Add Ceph Upstream Prediction Models #1

chauhankaranraj · 2020-08-24T16:20:56Z

Hey @yaarith, I added the ceph upstream models to this repo, and updated the model.py script to use these by default.

Marking this PR as WIP because there's one piece still missing - vendor info. Is it possible to get the "vendor", "nvme_vendor" and "model_name" keys from the smartctl jsons as well? These aren't used as inputs to models, but are needed to decide which model to use (models are vendor based atm). Could you please take a look? Sorry for not mentioning this requirement earlier.

Edit: Addresses ceph#13

yaarith · 2020-08-26T14:04:34Z

@chauhankaranraj Great!!

I pushed the changes you asked:
4c12cc2

Please note that 'nvme_vendor' key was not added since it's the same as 'vendor'. That's because we retrieve the data from the database, where it was processed and filtered (as opposed to the raw SMART data in the client side, where 'vendor' and 'nvme_vendor' may contain different values).
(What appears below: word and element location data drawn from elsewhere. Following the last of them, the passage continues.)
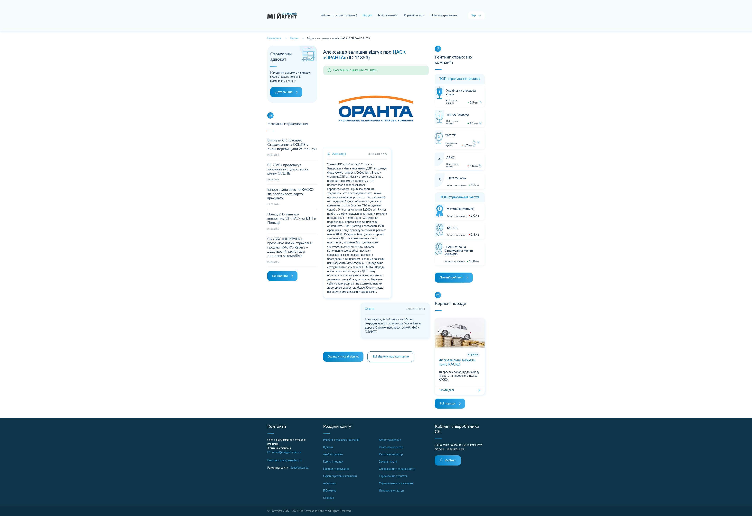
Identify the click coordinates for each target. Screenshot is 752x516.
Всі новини (280, 275)
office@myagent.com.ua (286, 452)
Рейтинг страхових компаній (339, 15)
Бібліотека (329, 490)
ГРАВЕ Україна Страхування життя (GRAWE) (459, 250)
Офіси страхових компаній (340, 476)
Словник (328, 498)
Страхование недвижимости (397, 469)
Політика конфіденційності (284, 460)
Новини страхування (444, 15)
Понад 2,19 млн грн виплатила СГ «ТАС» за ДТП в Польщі (291, 219)
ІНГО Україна (456, 178)
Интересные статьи (391, 490)
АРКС (450, 157)
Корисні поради (414, 15)
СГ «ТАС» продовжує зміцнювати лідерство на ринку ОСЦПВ (287, 169)
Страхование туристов (393, 476)
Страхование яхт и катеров (396, 483)
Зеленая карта (388, 461)
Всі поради (447, 403)
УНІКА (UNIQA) (457, 114)
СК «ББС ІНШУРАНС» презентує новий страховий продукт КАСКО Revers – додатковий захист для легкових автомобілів (289, 247)
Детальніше (283, 92)
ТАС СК (452, 228)
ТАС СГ (450, 135)
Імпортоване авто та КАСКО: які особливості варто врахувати (291, 194)
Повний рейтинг (451, 277)
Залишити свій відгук (343, 356)
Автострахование (390, 440)
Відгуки (328, 447)
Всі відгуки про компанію (390, 356)
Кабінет (450, 460)
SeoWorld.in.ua (299, 467)
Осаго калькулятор (391, 447)
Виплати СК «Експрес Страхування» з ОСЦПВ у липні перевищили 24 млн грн (292, 145)
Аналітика (329, 483)
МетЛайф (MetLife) (460, 208)
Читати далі (446, 390)
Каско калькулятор (391, 454)
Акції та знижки (387, 15)
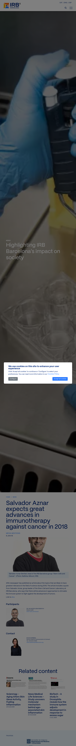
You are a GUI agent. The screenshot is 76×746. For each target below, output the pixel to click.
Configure (13, 379)
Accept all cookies (60, 379)
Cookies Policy (53, 374)
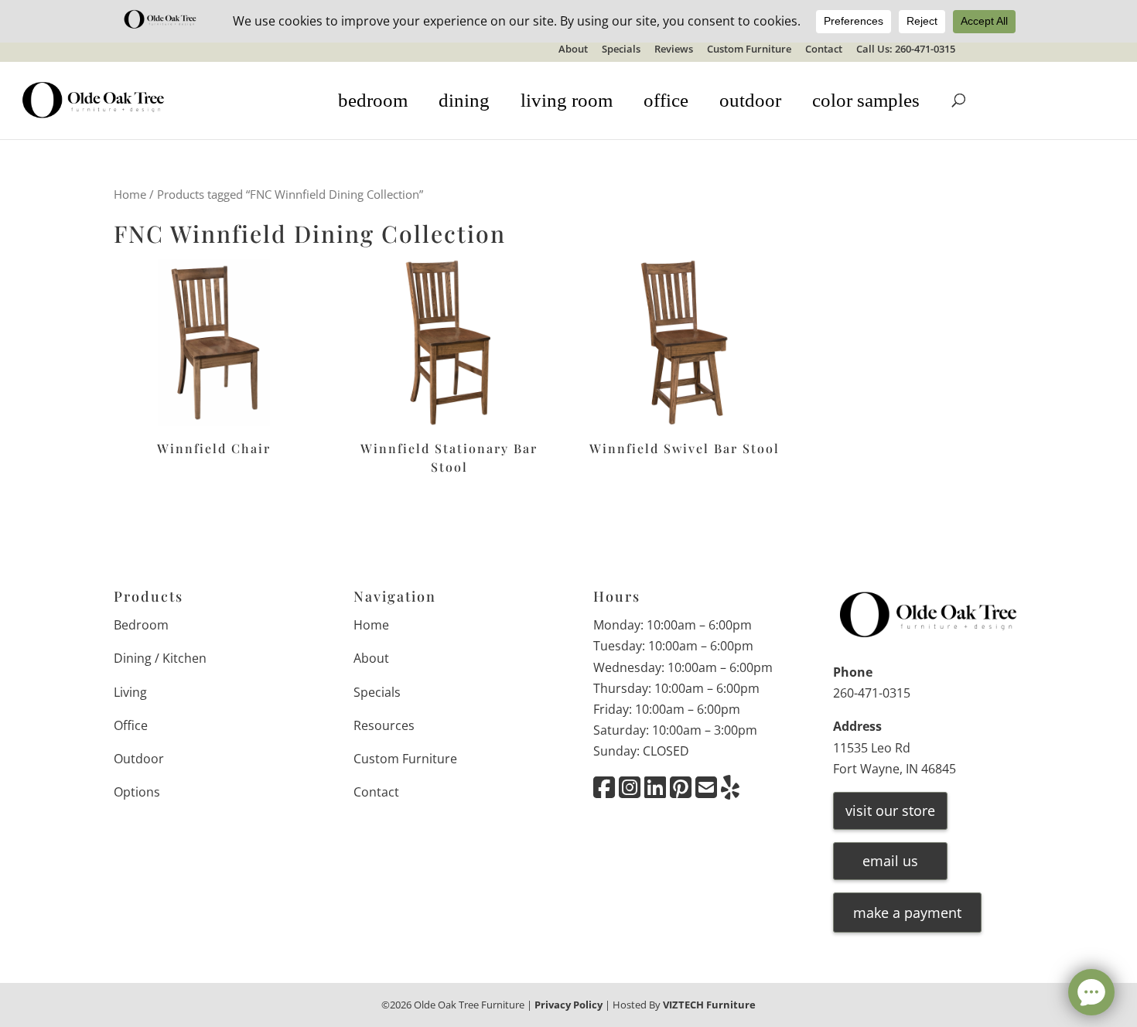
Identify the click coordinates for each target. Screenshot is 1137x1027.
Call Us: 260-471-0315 (905, 50)
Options (137, 791)
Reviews (673, 50)
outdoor (750, 100)
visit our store (890, 810)
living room (567, 100)
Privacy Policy (568, 1005)
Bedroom (141, 624)
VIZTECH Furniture (709, 1005)
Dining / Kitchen (160, 658)
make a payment (907, 912)
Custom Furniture (749, 50)
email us (890, 860)
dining (464, 100)
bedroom (373, 100)
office (666, 100)
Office (131, 725)
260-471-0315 (871, 692)
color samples (866, 100)
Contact (823, 50)
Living (130, 692)
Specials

Let me know if you need anything :-)

Signed-off-by: Karan Chauhan <kachau@redhat.com>

chauhankaranraj · 2020-08-26T17:11:20Z

Thanks for the changes, @yaarith, I have updated the predictor :)

yaarith · 2020-08-26T19:47:45Z

@chauhankaranraj Great, many thanks!!

I wish to test the integration, can you please add the updated requirements.txt?

Signed-off-by: Karan Chauhan <kachau@redhat.com>

chauhankaranraj · 2020-08-26T20:38:47Z

I wish to test the integration, can you please add the updated requirements.txt?

Of course, should be updated now.

yaarith · 2020-08-28T17:23:32Z

device_prediction/model.py

+        predictor.initialize("{}/models/{}".format(get_diskfailurepredictor_path(), args.predictor_model))
+
+        # make prediction
+        prediction_result = predictor.predict(device_data)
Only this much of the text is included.